In Bangkok, Leo finds out that his colleague has to spend additional time in negotiations, which creates time for him to travel in Thailand. At a club, Leo meets a prostitute named Cookie and pays her to not have sex with any client that evening. Later on Leo reluctantly has a romantic fling with the girl but regrets it afterwards. He has his colleague accept the terms offered so that he can finish the work and return to his family in the US as soon as possible. We find out at the end that Cookie is a working class single mother who is also living apart from her baby girl.

==Cast==
The cast includes:
- Gael García Bernal as Leo Vidales
- Michelle Williams as Ellen Vidales
- Marife Necesito as Gloria
- Sophie Nyweide as Jackie Vidales
- Thomas McCarthy as Robert "Bob" Sanders
- Run Srinikornchot as Cookie
- Jan Nicdao as Salvador
- Martin Delos Santos as Manuel
- Maria del Carmen as Grandmother
- Perry Dizon as Uncle Fernando
- Joseph Mydell as Ben Jackson
- Doña Croll as Alice
- Caesar Kobb as Anthony
- Matthew James Ryder as Bob Sander's colleague
- Piromya Sootrak as Cookie's daughter
- Pasakorn Mahakanok as Pom
- Thanita Nitna-na-nan as Pim

==Release==
On 23 January 2009 the film premiered in Swedish theatres. The international debut followed on 6 February at the Berlin International Film Festival, where the audience showed loud dissatisfaction with the film. It was released in the United States on 20 November 2009 in a theatrical run exclusive to the IFC Center in New York City.

==Reception==
The film was attacked in Swedish media for what has been perceived as misogyny. "Working women lead to unfaithful men and dead children at home as well as at work," journalist Per Gudmundson summarised his interpretation of the film's message in Svenska Dagbladet. Moodysson would later respond that "They assumed I was trying to say that mothers should stay at home. That was never on my mind.", declaring that the theme of the film was the shared difficulties of characters of very different social backgrounds in coping with both work and spending proper time with their children.

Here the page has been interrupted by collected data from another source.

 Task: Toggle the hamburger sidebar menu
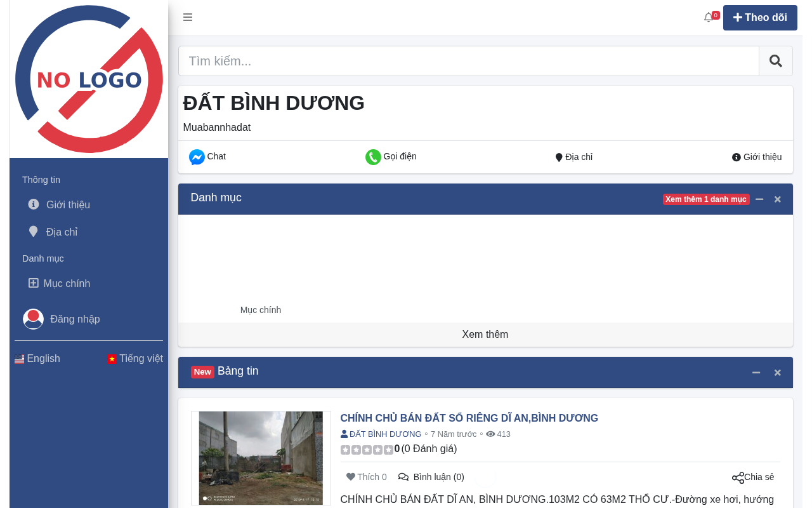188,17
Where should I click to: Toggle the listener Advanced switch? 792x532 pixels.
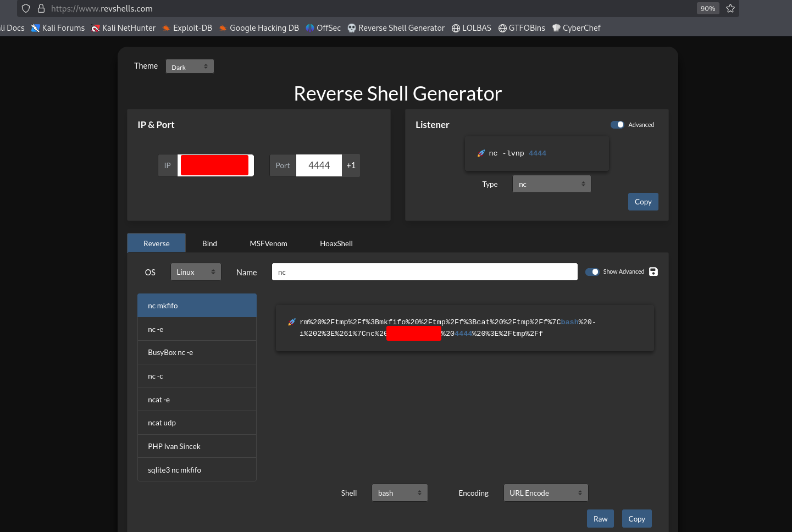pyautogui.click(x=617, y=125)
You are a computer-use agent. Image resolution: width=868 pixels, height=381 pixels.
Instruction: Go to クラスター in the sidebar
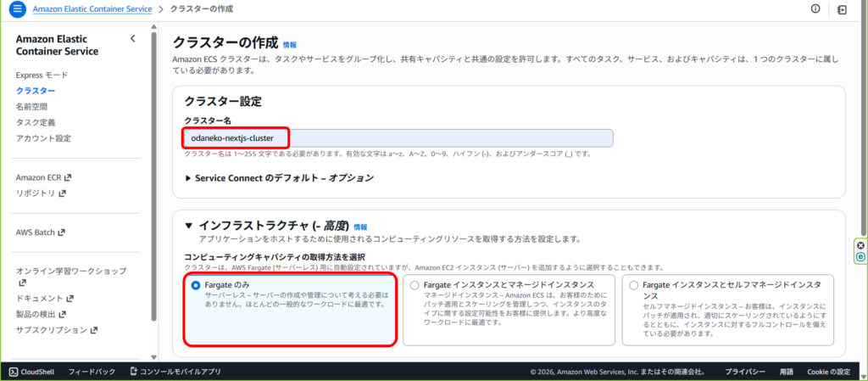click(x=36, y=91)
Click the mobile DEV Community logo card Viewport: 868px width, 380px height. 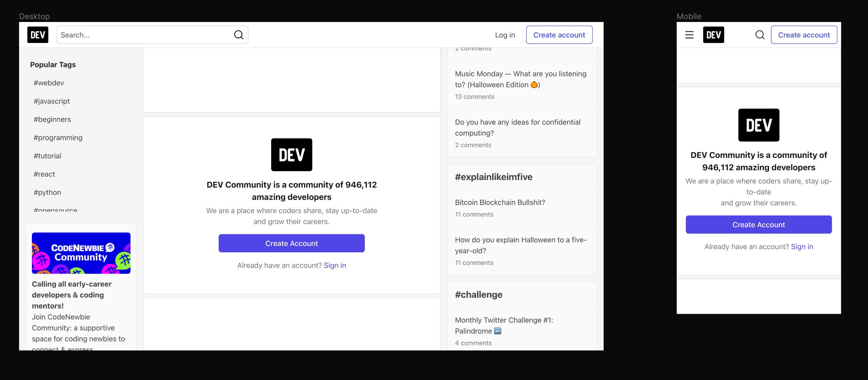(758, 125)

Roger Ebert of the Chicago Sun-Times found both positive and negative aspects in the film, commenting the character of the nanny who has left her family for work in the United States: "The film intends to make us feel guilty that such people care for us and not for their own. I don't buy that." Ebert particularly praised Michelle Williams' performance, being impressed by her ability to convincingly play completely different kinds of roles: "Wendy and Lucy was so effective as establishing her as a helpless innocent that it's sort of a shock to see her here as a cool, competent ER surgeon." Eventually he summarised: "Mammoth is a perfectly decent film. Too bad it isn't more thoughtful. It's easy to regret misfortune if all you do is regret it."

 Metacritic, which uses a weighted average, assigned the film a score of 51 out of 100, based on 12 critics, indicating "mixed or average" reviews.